---------- RECORDED DATA ----------

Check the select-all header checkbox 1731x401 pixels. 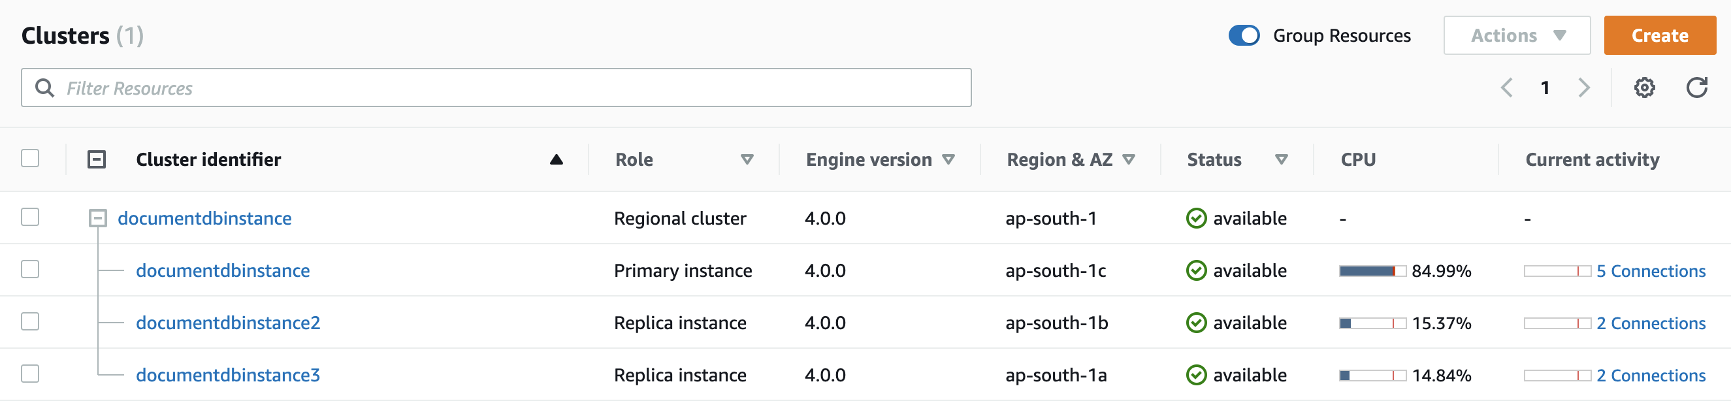[x=30, y=159]
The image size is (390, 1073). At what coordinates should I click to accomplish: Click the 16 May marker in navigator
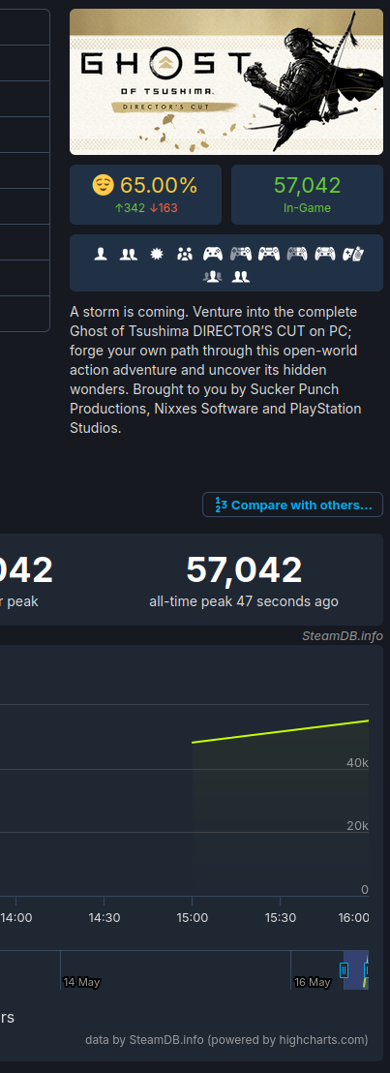coord(312,982)
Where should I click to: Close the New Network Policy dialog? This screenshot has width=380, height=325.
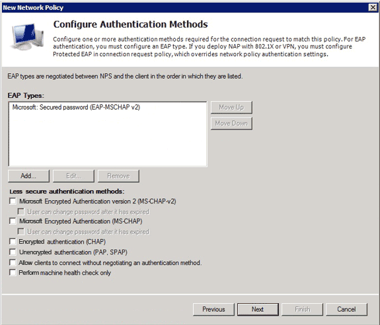click(x=373, y=7)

----------

## REQUIRED ACTION
Only exact duplicates of the lines from the one containing "Where should I" through the final line of the entries, both included, are needed, with pictures left out.

## OUTPUT BELOW
Where should I click to: Close the New Network Policy dialog? This screenshot has width=380, height=325.
click(x=373, y=7)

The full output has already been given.